Men who developed prostate cancer before prostate specific antigen (PSA) testing became routine were 3.5 times more likely to progress to metastatic disease than were men diagnosed after PSA testing became the standard of care, Chandana Reddy, M.S., reported at the press briefing.
“Our study showed that routine screening not only improves the patient's quality of life by stopping metastatic disease but also decreases the burden of care for this advanced disease that must be provided by the health care system,” Ms. Reddy said.
“This demonstrates that the prostate specific antigen [PSA] test is extremely valuable in catching the disease earlier and allowing men to live more productive lives after treatment,” she added.
The impact of routine prostate cancer screening has been widely debated for years, Ms. Reddy said.
“Because prostate cancer is generally a slow-growing disease, often diagnosed in older men with other medical conditions, the question has been [whether] they [should] be treated, since the treatment itself can have complications,” she said.
Routine screening using the PSA was first implemented in 1992, and, she said, “Skeptics have argued that it has not resulted in any meaningful increase in survival. In fact, two recent trials showed no benefit.”
She cautioned that trial design could have skewed those results. “Those trials looked at overall survival as the primary end point, and since many of these men had other medical conditions, any prostate cancer–specific survival could have been masked by the likelihood of death from other illness.”
Ms. Reddy, a senior biostatistician at the Cleveland Clinic, Ohio, and her colleagues reported a retrospective study of 1,721 men with prostate cancer who were treated at the facility from 1986-1996. All men underwent radical prostatectomy or radiotherapy.
The investigators divided the group into two eras: a prescreening era (1986-1992; 575 patients) and a post-screening era (1993-1996; 1,146 patients). The median follow-up time for both groups was 10 years.
At baseline, according to the National Comprehensive Cancer Network risk classification, 44% of the prescreening era group were high risk, 21% were intermediate risk, and 28% low risk; no classification data were available for the remaining patients. For the postscreening era group, 36% were considered high risk, 27% intermediate risk, and 37% low risk. These differences between screening groups were statistically significant.
Within the 10-year post-treatment follow-up period, 13% (224) of all study patients developed metastatic disease.
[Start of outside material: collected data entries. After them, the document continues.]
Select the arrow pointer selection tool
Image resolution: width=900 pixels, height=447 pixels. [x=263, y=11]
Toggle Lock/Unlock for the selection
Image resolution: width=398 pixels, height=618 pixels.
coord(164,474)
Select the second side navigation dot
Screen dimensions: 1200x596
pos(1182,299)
Significant differences (P less than .0001) in the rate of metastasis-free survival emerged when each risk level was compared between the prescreening and post-screening era groups: high risk (58% vs. 82%), intermediate risk (79% vs. 93%), and low risk (90% vs. 98%).
In a univariate analysis, screening era, age, T stage, pretreatment PSA value, and Gleason score on biopsy were significantly associated with the development of metastatic disease (P less than .05).
In the multivariate analysis, screening era, T stage, and biopsy Gleason score remained statistically significant predictors of metastatic disease.